Le meunier sortit, regarda Lucien et s'ôta sa pipe de la bouche pour dire: – Trois francs, une semaine? autant ne vous rien prendre.



– Peut-être finirai-je garçon meunier, se dit le poète en contemplant ce délicieux paysage avant de se coucher dans le lit que lui fit la meunière, et où il dormit de manière à effrayer ses hôtes.



– Courtois, va donc voir si ce jeune homme est mort ou vivant, voici quatorze heures qu'il est couché, je n'ose pas y aller, dit la meunière le lendemain vers midi.



– Je crois, répondit le meunier à sa femme en achevant d'étaler ses filets et ses engins à prendre le poisson, que ce joli garçon-là pourrait bien être quelque gringalet de comédien, sans sou ni maille.



– A quoi vois-tu donc cela, petit homme? dit la meunière.



– Dame! ce n'est ni un prince, ni un ministre, ni un député, ni un évêque; d'où vient que ses mains sont blanches comme celles d'un homme qui ne fait rien?



– Il est alors bien étonnant que la faim ne l'éveille pas, dit la meunière qui venait d'apprêter un déjeuner pour l'hôte que le hasard leur avait envoyé la veille.
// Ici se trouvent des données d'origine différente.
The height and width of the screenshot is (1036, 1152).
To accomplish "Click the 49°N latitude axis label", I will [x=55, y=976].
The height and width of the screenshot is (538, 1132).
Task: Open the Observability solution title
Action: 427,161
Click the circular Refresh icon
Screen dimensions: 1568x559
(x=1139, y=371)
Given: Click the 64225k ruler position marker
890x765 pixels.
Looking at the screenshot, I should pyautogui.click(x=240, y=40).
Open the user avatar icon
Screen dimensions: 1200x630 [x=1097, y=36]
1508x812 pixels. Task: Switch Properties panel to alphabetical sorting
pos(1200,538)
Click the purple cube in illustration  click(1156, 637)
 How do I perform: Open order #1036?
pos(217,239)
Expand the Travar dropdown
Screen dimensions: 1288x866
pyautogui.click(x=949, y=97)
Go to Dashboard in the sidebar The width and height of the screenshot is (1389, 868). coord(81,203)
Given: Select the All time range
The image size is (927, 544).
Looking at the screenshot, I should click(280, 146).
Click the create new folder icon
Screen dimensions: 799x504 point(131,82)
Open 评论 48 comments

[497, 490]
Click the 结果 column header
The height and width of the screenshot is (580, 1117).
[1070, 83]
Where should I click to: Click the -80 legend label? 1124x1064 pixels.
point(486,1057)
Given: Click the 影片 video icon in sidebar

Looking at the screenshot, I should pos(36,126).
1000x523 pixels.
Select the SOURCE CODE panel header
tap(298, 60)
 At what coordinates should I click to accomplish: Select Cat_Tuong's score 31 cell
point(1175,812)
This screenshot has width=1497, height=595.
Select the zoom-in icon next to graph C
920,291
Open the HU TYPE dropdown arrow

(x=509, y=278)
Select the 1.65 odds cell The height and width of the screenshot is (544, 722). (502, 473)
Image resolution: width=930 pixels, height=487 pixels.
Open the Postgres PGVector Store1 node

Un comédien? reprit-elle. Où irait-il? Ce n'est pas encore le moment de la foire à Angoulême.



Ni le meunier ni la meunière ne pouvaient se douter qu'à part le comédien, le prince et l'évêque, il est un homme à la fois prince et comédien, un homme revêtu d'un magnifique sacerdoce, le Poète qui semble ne rien faire et qui néanmoins règne sur l'Humanité quand il a su la peindre.



– Qui serait-ce donc? dit Courtois à sa femme.



– Y aurait-il du danger à le recevoir? demanda la meunière.



– Bah! les voleurs sont plus dégourdis que ça, nous serions déjà dévalisés, reprit le meunier.



– Je ne suis ni prince, ni voleur, ni évêque, ni comédien, dit tristement Lucien qui se montra soudain et qui sans doute avait entendu par la croisée le colloque de la femme et du mari. Je suis un pauvre jeune homme fatigué, venu à pied de Paris ici. Je me nomme Lucien de Rubempré, et suis le fils de monsieur Chardon, le prédécesseur de Postel, le pharmacien de l'Houmeau. Ma sœur a épousé David Séchard, l'imprimeur de la place du Mûrier à Angoulême.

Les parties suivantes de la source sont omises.